Tuesday, May 15, 2018 6:00 pm - 6:00 pm EDT (GMT -04:00)

Samuel Ganton thesis image

Of the thesis entitled: Cauldron of Forces: Designing a Lightning Observatory on Lake Maracaibo

Abstract:


There are storms in the world, and the world is a storm, and we ourselves are weather. Earth and the universe are continually emerging and dissolving: geological, meteorological, and biological forces interact to create planets, storms, and living creatures, which cycle from one form to another. What seems static is simply moving slowly. Everything is weather.

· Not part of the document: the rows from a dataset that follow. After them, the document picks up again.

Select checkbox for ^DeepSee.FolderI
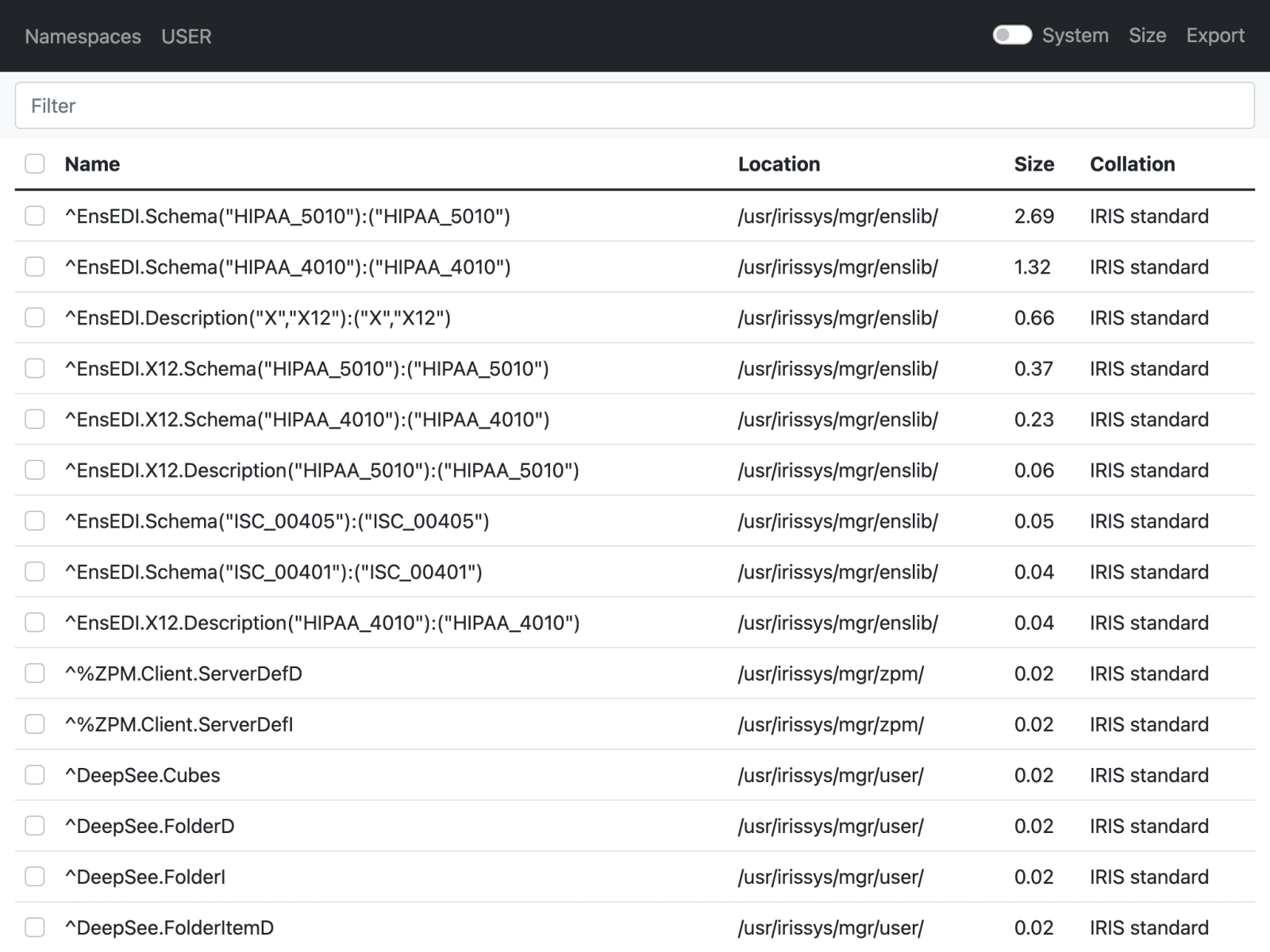 35,876

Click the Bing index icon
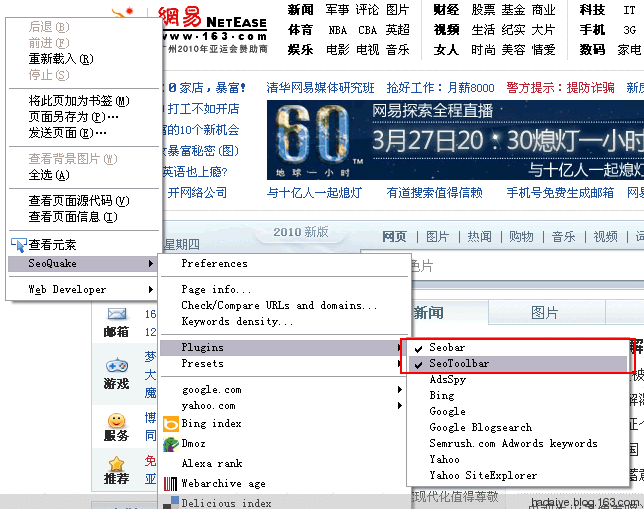pyautogui.click(x=171, y=423)
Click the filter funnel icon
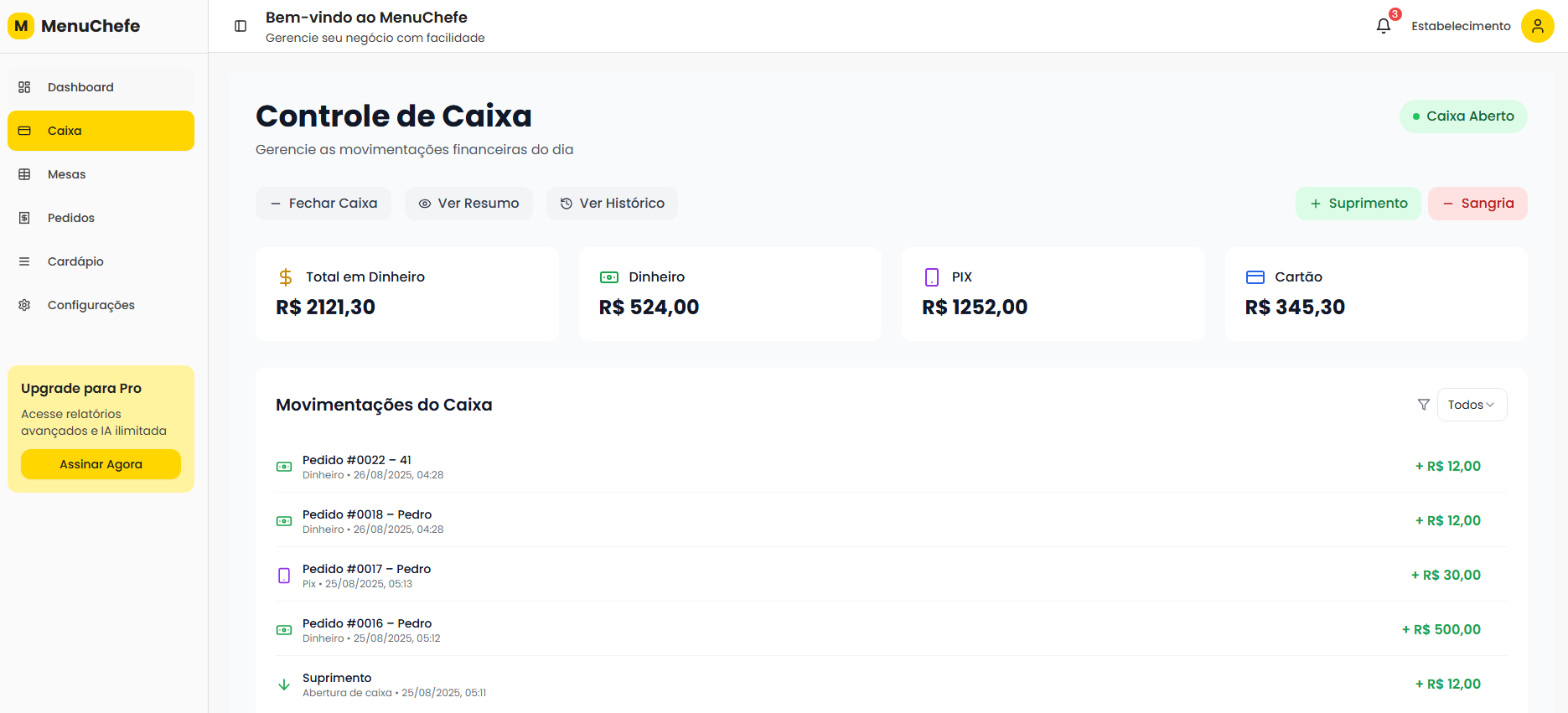This screenshot has width=1568, height=713. pyautogui.click(x=1423, y=405)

As an example, take the Maracaibo Basin in western Venezuela, a 50,000 km2 valley where wind, water, oil, and mountains are fused in a single turbulent system. The Catatumbo Lightning burns overhead, dominating the scene. Nearly every night for centuries there has been a thunderstorm over Lake Maracaibo – a persistent, recurring weatherform that has shaped cultural memory and mythology in the region. Below, the lake is the centre of Venezuela’s oil extraction operation. Wellheads dot the surface of the lake, threaded by a labyrinth of leaky underwater pipelines. All these phenomena have their genesis in the geological processes that shaped the basin. The uplift of surrounding mountain ranges has depressed the valley, freeing deep reservoirs of oil and trapping them close to the surface. The same mountains funnel low-level winds sweeping south from the Caribbean and create favourable conditions for thunderstorms.

This thesis wrestles with the complexity of the Maracaibo Basin through storytelling and design. Part One is a cosmic history, tracking the spatial and cultural metamorphosis of the valley. Part Two is a design investigation into architecture’s capacity to frame an encounter with wild weather. Through the speculative design of a thunderstorm observatory sited near the epicentre of the Catatumbo Lightning, it asks: what kind of architecture might participate in cycles of transience and change, rather than obscuring them? How might architecture extend sensory perception and become an instrument for connecting humans more completely to the storm that is our world?

The examining committee is as follows:
 

Supervisor:

Dereck Revington, University of Waterloo

Committee Members:

Andrew Levitt, University of Waterloo

Jane Hutton, University of Waterloo

External Reader:

Jonathan Tyrrell


The committee has been approved as authorized by the Graduate Studies Committee.

The Defence Examination will take place:  

Tuesday, May 15, 2018                
6:00 PM               

ARC 1001 

A copy of the thesis is available for perusal in ARC 2106A.